- **What you will do**
Start at the line in the entries below that contains "Task: Go to next speaker with right chevron", stop at the line that contains "This screenshot has width=1270, height=952.", and output exactly the lines in that span, both ends included.

──────── Data for processing ────────

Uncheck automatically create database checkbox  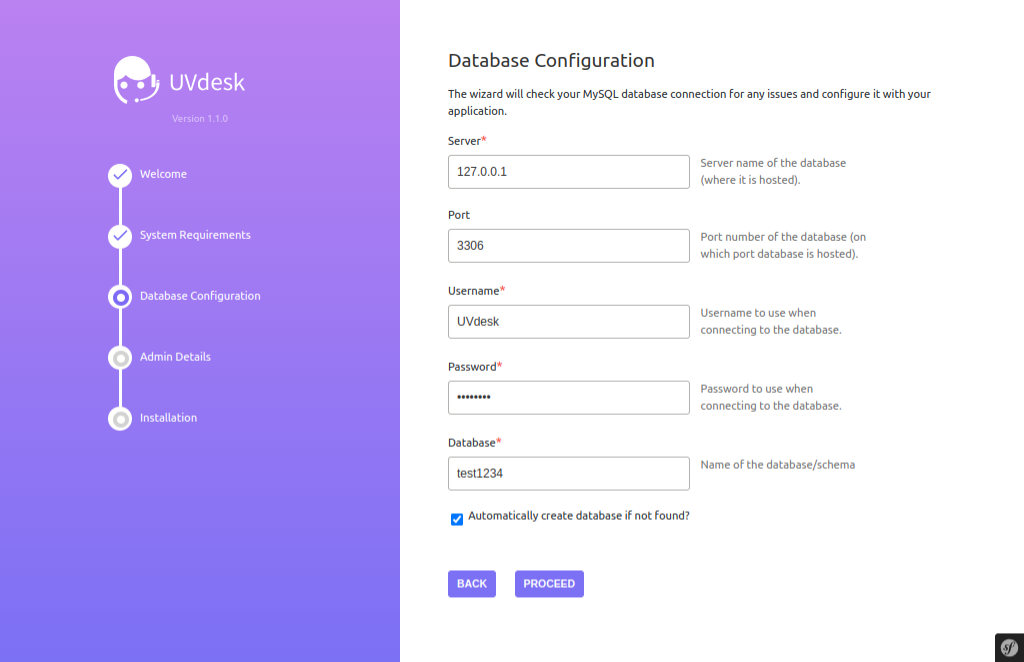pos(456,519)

────────
──────── Data for processing ────────

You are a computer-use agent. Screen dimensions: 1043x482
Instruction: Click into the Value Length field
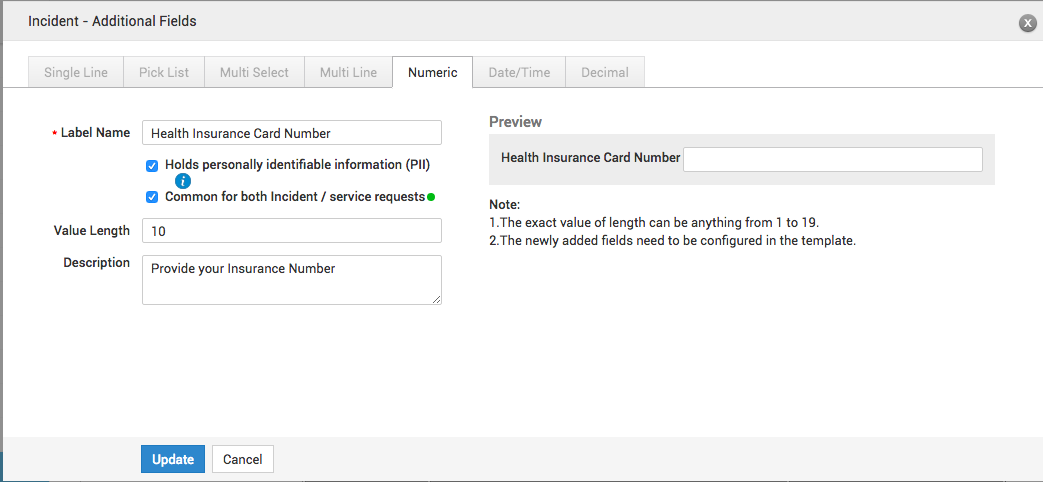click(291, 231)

────────
──────── Data for processing ────────

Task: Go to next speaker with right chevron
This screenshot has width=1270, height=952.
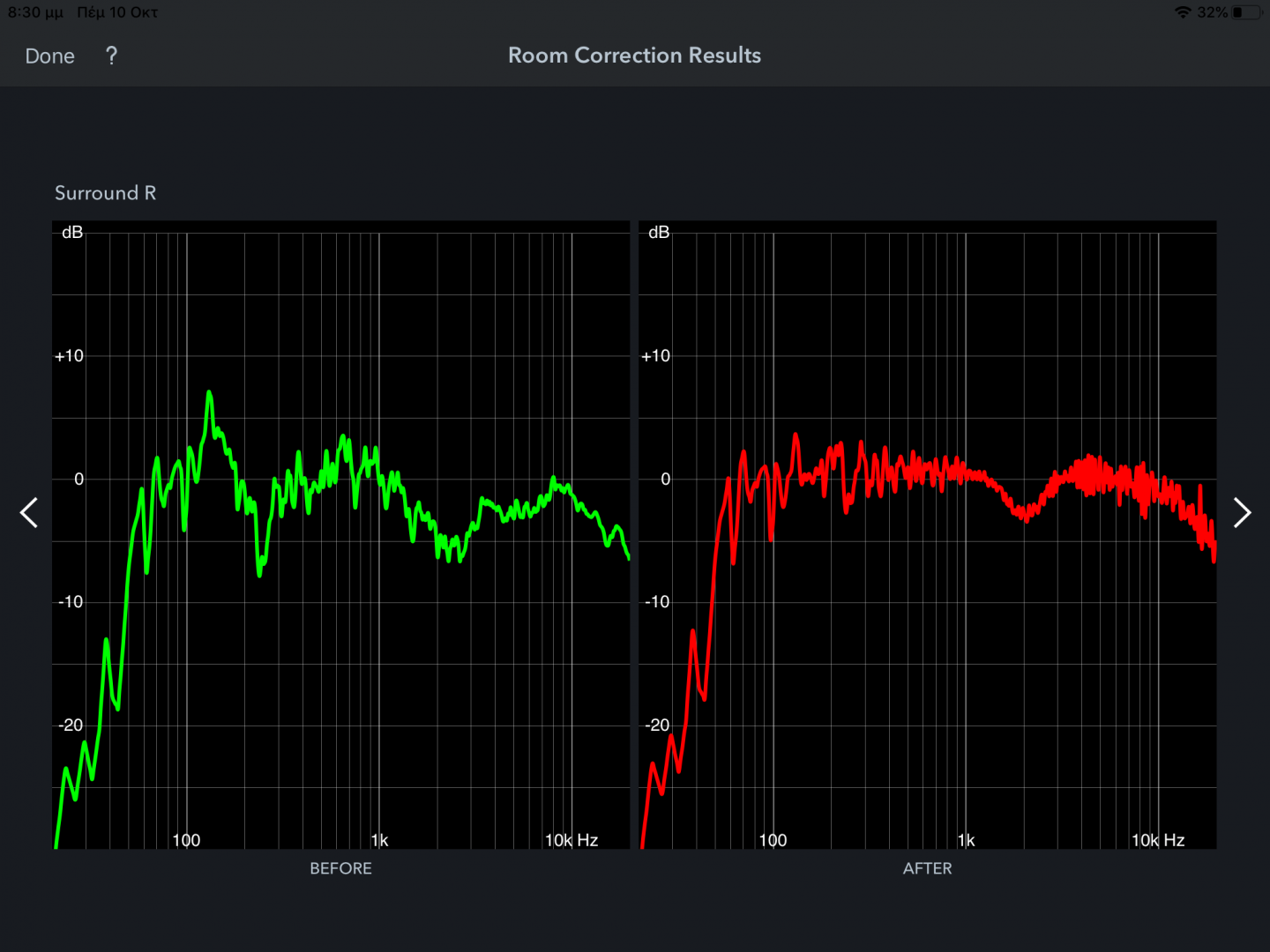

────────

- **Completed task**
Task: Go to next speaker with right chevron
This screenshot has width=1270, height=952.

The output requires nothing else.